Dernièrement, les recherches dans le domaine des matières organiques associées aux structures de combustion ont bénéficié de l’apport des techniques isotopiques, δ13C, mais aussi δ15N, sur du bulk (Heron et al., 2010), sur des composés spécifiques (March, 2013 ; Buonasera et al., 2015) ou sur les deux (Choy et al., 2016 ; Figure II.12). Dans leur étude, Choy et collaborateurs (2016) mettent en œuvre ce type d’analyse afin de préciser les différentes sources de la MO retrouvée dans 17 foyers alaskiens (datés entre 13200 et 11500 cal. BP et répartis en trois ensembles : Comp. 1, 2 et 3). Les résultats obtenus sont croisés avec un référentiel actualiste (Figure II.12: 1 et 2) et les données archéozoologiques, ce qui a notamment permis de mettre en évidence l’importance de la contribution du saumon migrateur (le site est situé à plus de 1000km des côtes). Un traitement statistique (modélisation bayésienne ; Figure II.12: 3) leur a par ailleurs permis de suivre les variations de cette exploitation sur le plan diachronique (seuls les deux ensembles les plus récents montrent une importante contribution de saumon) et sur le plan synchronique (probable spécialisation dans ce domaine de l’Area 1 de l’ensemble Comp. 3).

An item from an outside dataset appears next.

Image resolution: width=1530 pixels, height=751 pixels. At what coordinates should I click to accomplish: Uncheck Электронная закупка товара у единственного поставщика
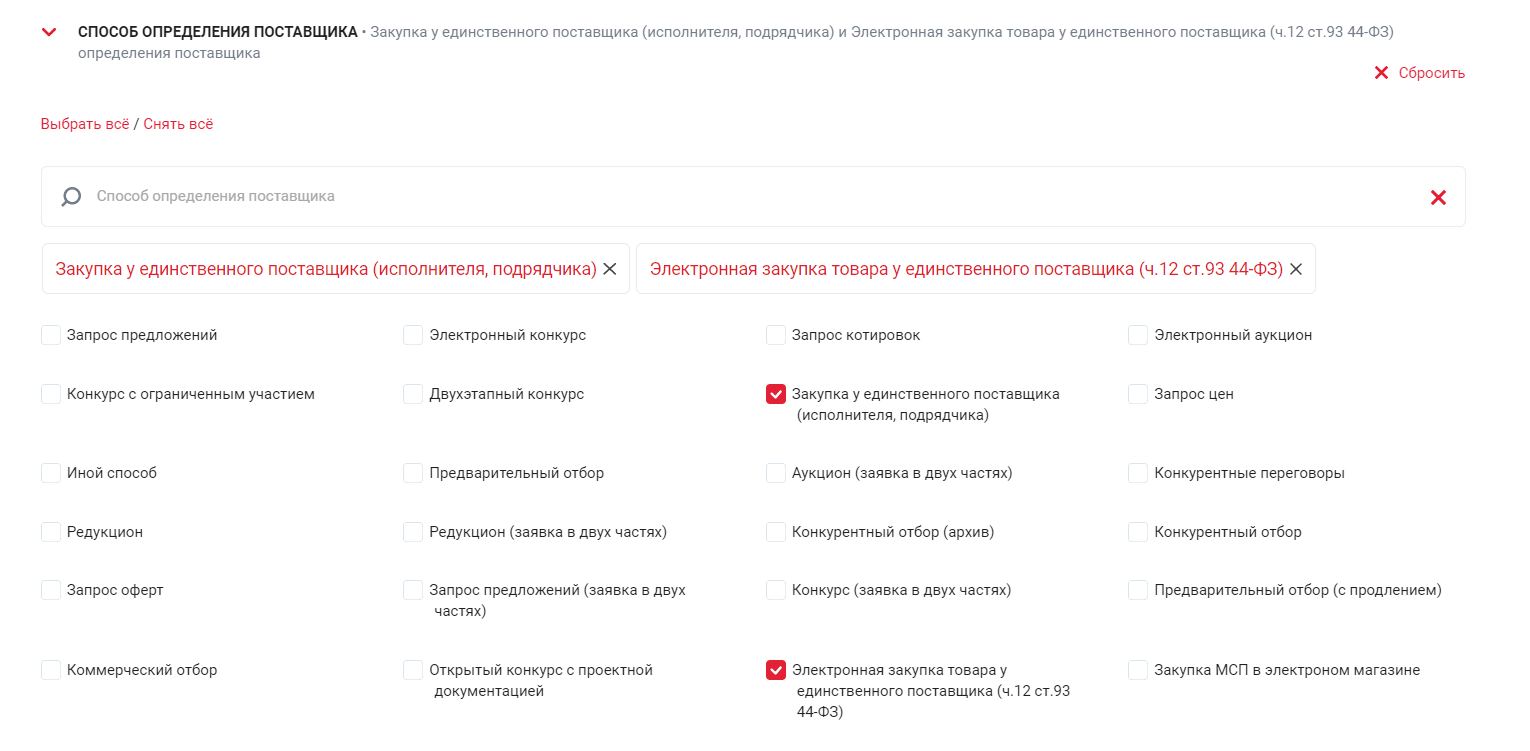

Figure II.12: Résultats de l’analyse isotopique des foyers du site Upward Sun River (USR ; Alaska) et comparaison avec les données de plusieurs groupes d’animaux actuels (AB : oiseaux marins, FF : poissons d’eau douce, SA : saumon, TA : animaux terrestres ; d’après Choy et al., 2016, modifié). 1/ analyse isotopique 13C et δ15N) de tous les lipides extraits (bulk ; EA-IRMS). 2/ analyse isotopique (δ13C16:0 et δ13C18:0) sur les deux principaux acides gras extraits (compound specific ; GC-C-IRMS). 3/ Modèle bayésien (SIAR) pour évaluer la contribution des différentes sources de MO dans chaque foyer.